Using machine learning to identify verification codes (from 0 to 1)

Recently, I like to put the test result diagram first. You can see the effect first.

The recognition speed is not very fast, and the code has not been further optimized.

This article mainly talks about the process from making verification code to using machine learning to identify the results.

The idea of using machine learning to identify verification codes is to let the computer learn the differences and relationships between different labels after training with a large amount of data and corresponding labels. Form a huge classifier. At this point, enter a picture into the classifier. The classifier will output the "label" of the picture. The picture recognition process is over.

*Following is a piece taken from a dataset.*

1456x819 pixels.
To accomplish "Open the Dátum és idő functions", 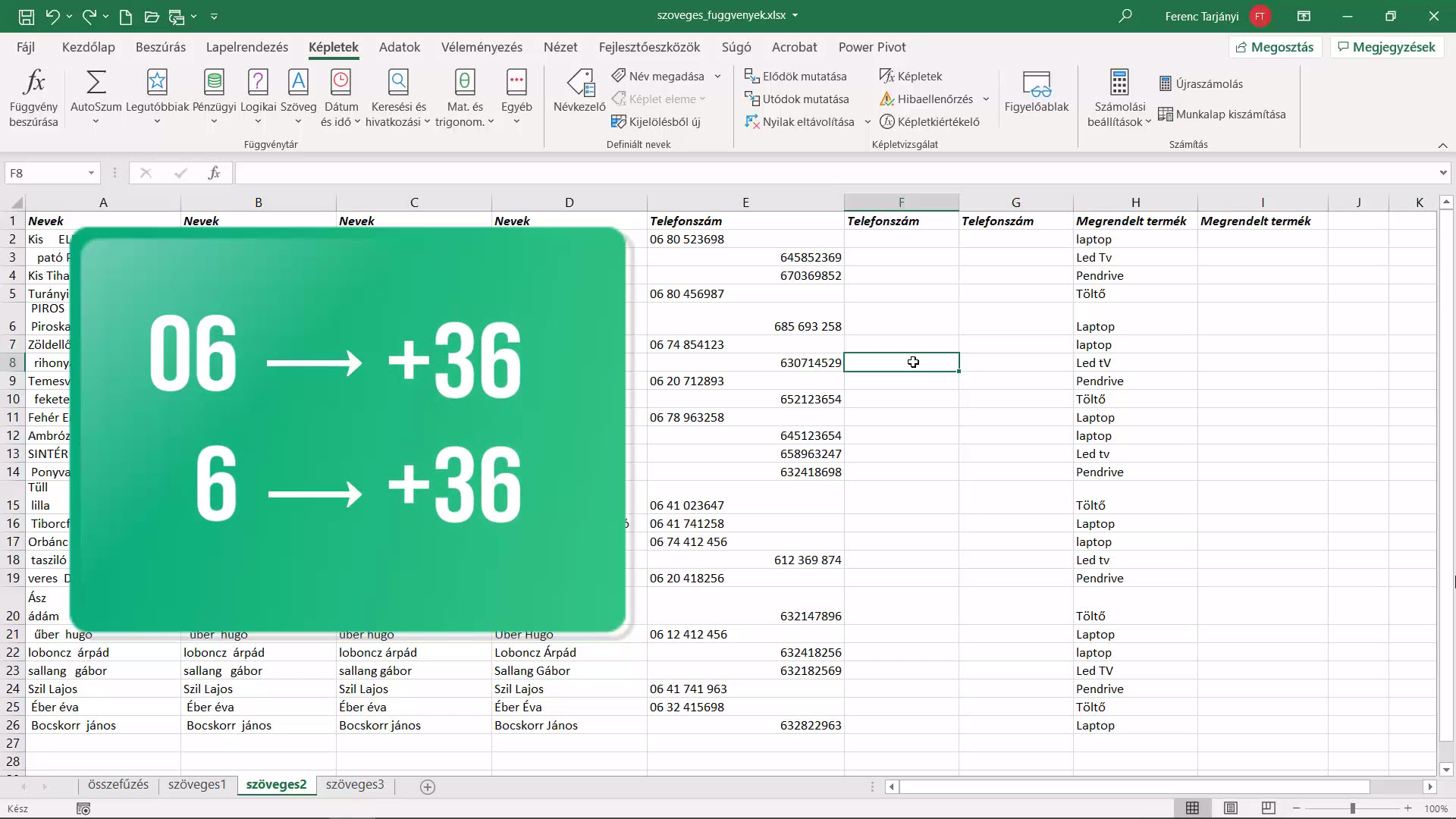I will [x=340, y=99].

Now let's officially start this article.

1: Generate verification code:

The way to generate the verification code here is to use the PIL Library of Python. It is already the standard library of image processing on the python platform. PIL is very powerful and the API is very simple and easy to use.

Let's put the code here.

import random,os
from PIL import ImageFont,Image,ImageDraw,ImageFilter
def auth_code():
    size = (140,40)                             #Picture size
    font_list = list("0123456789")             #Verification code range
    c_chars = "  ".join(random.sample(font_list,4))  # 4 + with two spaces in the middle
    print(c_chars)
    img = Image.new("RGB",size,(33,33,34))      #RGB color
    draw = ImageDraw.Draw(img)                  #draw one
    font = ImageFont.truetype("arial.ttf", 23)      #typeface
    draw.text((5,4),c_chars,font=font,fill="white") #Word color
    params = [1 - float(random.randint(1, 2)) / 100,
              0,
              0,
              0,
              1 - float(random.randint(1, 10)) / 100,
              float(random.randint(1, 2)) / 500,
              0.001,
              float(random.randint(1, 2)) / 500
              ]
    img = img.transform(size, Image.PERSPECTIVE, params)
    img = img.filter(ImageFilter.EDGE_ENHANCE_MORE)
    img.save(f'./test_img/{c_chars}.png')
    
if __name__ == '__main__':
    if not os.path.exists('./test_img'):
        os.mkdir('./test_img')
    while True:
        auth_code()
        if len(os.listdir('./test_img'))>=3000:     # Just change it to 10000
                                #My computer is too old.
            break

After running, test_img generates the verification code picture as shown in the figure. Here, I directly marked the number corresponding to the verification code with the picture name during generation. Because I don't want to climb the verification code and mark it manually. Very tired!!

The pictures I generated here are still very clean. If you want to make more complex pictures, you can take a look at the blog posted below.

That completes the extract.